The UK government recently released the text of a new draft statutory instrument (SI) which will update the post-market surveillance (PMS) rules for medical devices in Great Britain. The draft SI became public as a result of its notification to the World Trade Organisation (WTO) and can be found on the WTO's website here.
The UK is introducing these new rules on PMS in the context of an ongoing revamp of the UK's medical device regulatory framework following its exit from the European Union.
Based on the UK's notification to the WTO and the MHRA's updated guidance regarding the introduction of the new regulatory framework, the draft SI will be laid before Parliament in December 2023 and enter into force in June 2024.
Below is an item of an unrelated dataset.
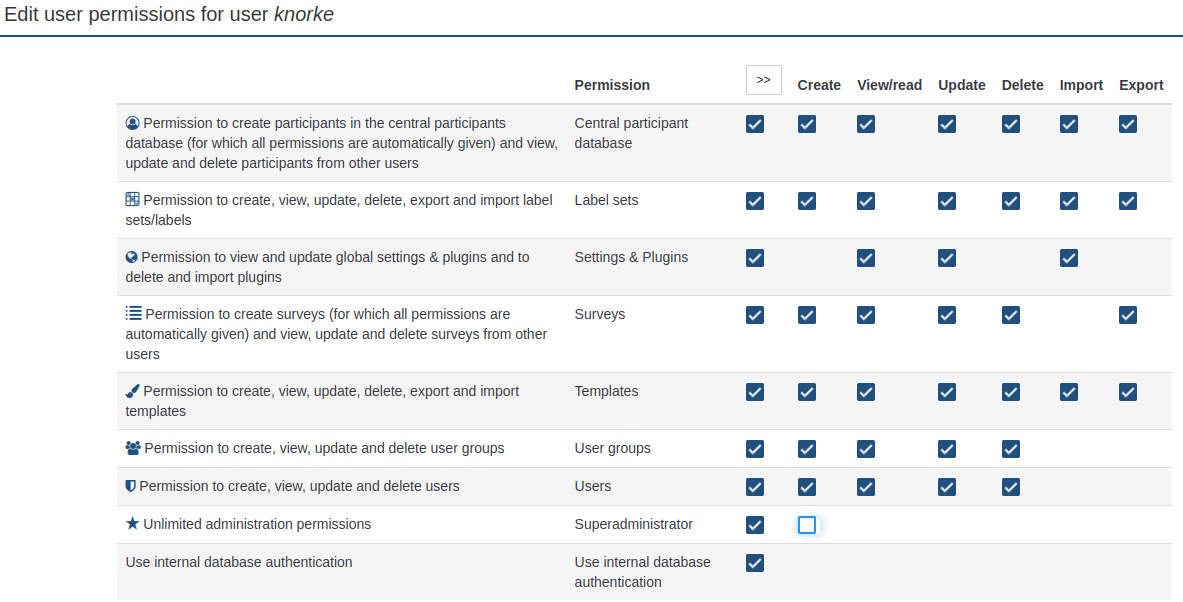Expand all columns with the >> button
The draft SI will amend the UK's Medical Devices Regulations 2002 (UK MDR) to introduce the new PMS rules. The new PMS rules will only apply to medical devices placed on the market in Great Britain, as Northern Ireland remains subject to the EU regulatory framework under the Northern Ireland Protocol.
Manufacturers should start paying attention to this text now. It appears that manufacturers will need a dedicated UK MDR-compliant PMS system for all medical devices which are placed on the market in Great Britain from June 2024.
Fortunately, it appears that the new PMS requirements substantially mirror those which already exist in the EU Medical Device Regulation 2017/745 (EU MDR) and In Vitro Diagnostic Medical Device Regulation 2017/746 (IVDR), save that PMS documentation will need to be retained for a much longer period of time under UK MDR. As most manufacturers of medical devices will already operate PMS systems which are compliant with EU MDR and IVDR, this will make developing a PMS system for UK MDR much easier.
Nonetheless, manufacturers need to ensure that their documentation is ready and that they understand their PMS regulatory obligations for medical devices in Great Britain. In particular, manufacturers should understand when it is necessary to report matters to the Medicines and Healthcare products Regulatory Agency (MHRA). Manufacturers should also be alive to the potential challenges of addressing safety signals for medical devices in Great Britain which are received pre-June 2024 and are still in process post-June 2024 when the new PMS rules apply.